## THE RECORDS
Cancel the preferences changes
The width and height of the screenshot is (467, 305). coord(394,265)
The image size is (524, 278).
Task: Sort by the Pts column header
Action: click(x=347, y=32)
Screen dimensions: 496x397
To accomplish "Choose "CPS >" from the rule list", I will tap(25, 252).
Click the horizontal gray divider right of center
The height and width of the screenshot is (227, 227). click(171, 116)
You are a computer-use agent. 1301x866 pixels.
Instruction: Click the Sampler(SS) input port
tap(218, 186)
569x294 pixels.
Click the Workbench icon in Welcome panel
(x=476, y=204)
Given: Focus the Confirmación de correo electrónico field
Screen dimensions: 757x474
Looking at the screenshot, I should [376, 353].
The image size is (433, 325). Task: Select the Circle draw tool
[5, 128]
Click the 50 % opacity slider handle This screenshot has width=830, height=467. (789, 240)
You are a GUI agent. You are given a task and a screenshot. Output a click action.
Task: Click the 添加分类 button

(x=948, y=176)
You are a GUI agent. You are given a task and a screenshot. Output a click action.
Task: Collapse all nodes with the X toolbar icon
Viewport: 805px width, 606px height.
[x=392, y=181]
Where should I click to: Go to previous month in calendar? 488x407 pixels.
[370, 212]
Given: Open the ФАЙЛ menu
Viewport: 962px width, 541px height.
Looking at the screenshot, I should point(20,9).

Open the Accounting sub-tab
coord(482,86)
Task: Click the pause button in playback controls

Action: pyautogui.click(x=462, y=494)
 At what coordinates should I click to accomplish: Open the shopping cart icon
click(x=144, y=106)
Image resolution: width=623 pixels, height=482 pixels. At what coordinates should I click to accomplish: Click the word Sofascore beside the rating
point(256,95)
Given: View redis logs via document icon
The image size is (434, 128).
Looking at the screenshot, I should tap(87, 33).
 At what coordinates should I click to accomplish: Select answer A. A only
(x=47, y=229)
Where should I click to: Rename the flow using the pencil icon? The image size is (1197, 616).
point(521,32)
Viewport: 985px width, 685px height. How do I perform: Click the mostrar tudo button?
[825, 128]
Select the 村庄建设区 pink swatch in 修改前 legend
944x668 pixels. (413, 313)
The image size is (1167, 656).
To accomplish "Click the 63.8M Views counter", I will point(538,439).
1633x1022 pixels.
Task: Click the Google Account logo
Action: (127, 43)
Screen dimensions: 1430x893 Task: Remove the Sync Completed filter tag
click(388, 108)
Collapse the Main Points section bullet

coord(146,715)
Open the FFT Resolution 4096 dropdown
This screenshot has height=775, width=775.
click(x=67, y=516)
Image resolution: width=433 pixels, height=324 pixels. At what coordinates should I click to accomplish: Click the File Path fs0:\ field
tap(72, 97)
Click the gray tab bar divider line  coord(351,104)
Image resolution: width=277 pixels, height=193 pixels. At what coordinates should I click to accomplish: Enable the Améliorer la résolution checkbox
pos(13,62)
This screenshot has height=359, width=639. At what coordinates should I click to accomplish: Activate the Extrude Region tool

## DIRECTIVE
Rewrite all of the rows above, putting "Screen size" in place of every "Screen dimensions" and leaving everything else the same.

## ANSWER FOR THE TASK
Cancel the preferences changes
The width and height of the screenshot is (467, 305). coord(394,265)
The image size is (524, 278).
Task: Sort by the Pts column header
Action: click(x=347, y=32)
Screen size: 496x397
To accomplish "Choose "CPS >" from the rule list", I will tap(25, 252).
Click the horizontal gray divider right of center
The height and width of the screenshot is (227, 227). click(171, 116)
You are a computer-use agent. 1301x866 pixels.
Instruction: Click the Sampler(SS) input port
tap(218, 186)
569x294 pixels.
Click the Workbench icon in Welcome panel
(x=476, y=204)
Given: Focus the Confirmación de correo electrónico field
Screen size: 757x474
Looking at the screenshot, I should [376, 353].
The image size is (433, 325). Task: Select the Circle draw tool
[5, 128]
Click the 50 % opacity slider handle This screenshot has width=830, height=467. (789, 240)
You are a GUI agent. You are given a task and a screenshot. Output a click action.
Task: Click the 添加分类 button

(x=948, y=176)
You are a GUI agent. You are given a task and a screenshot. Output a click action.
Task: Collapse all nodes with the X toolbar icon
Viewport: 805px width, 606px height.
[x=392, y=181]
Where should I click to: Go to previous month in calendar? 488x407 pixels.
[370, 212]
Given: Open the ФАЙЛ menu
Viewport: 962px width, 541px height.
Looking at the screenshot, I should point(20,9).

Open the Accounting sub-tab
coord(482,86)
Task: Click the pause button in playback controls

Action: pyautogui.click(x=462, y=494)
 At what coordinates should I click to accomplish: Open the shopping cart icon
click(x=144, y=106)
Image resolution: width=623 pixels, height=482 pixels. At what coordinates should I click to accomplish: Click the word Sofascore beside the rating
point(256,95)
Given: View redis logs via document icon
The image size is (434, 128).
Looking at the screenshot, I should tap(87, 33).
 At what coordinates should I click to accomplish: Select answer A. A only
(x=47, y=229)
Where should I click to: Rename the flow using the pencil icon? The image size is (1197, 616).
point(521,32)
Viewport: 985px width, 685px height. How do I perform: Click the mostrar tudo button?
[825, 128]
Select the 村庄建设区 pink swatch in 修改前 legend
944x668 pixels. (413, 313)
The image size is (1167, 656).
To accomplish "Click the 63.8M Views counter", I will point(538,439).
1633x1022 pixels.
Task: Click the Google Account logo
Action: (127, 43)
Screen size: 1430x893 Task: Remove the Sync Completed filter tag
click(388, 108)
Collapse the Main Points section bullet

coord(146,715)
Open the FFT Resolution 4096 dropdown
This screenshot has height=775, width=775.
click(x=67, y=516)
Image resolution: width=433 pixels, height=324 pixels. At what coordinates should I click to accomplish: Click the File Path fs0:\ field
tap(72, 97)
Click the gray tab bar divider line  coord(351,104)
Image resolution: width=277 pixels, height=193 pixels. At what coordinates should I click to accomplish: Enable the Améliorer la résolution checkbox
pos(13,62)
This screenshot has height=359, width=639. At what coordinates should I click to accomplish: Activate the Extrude Region tool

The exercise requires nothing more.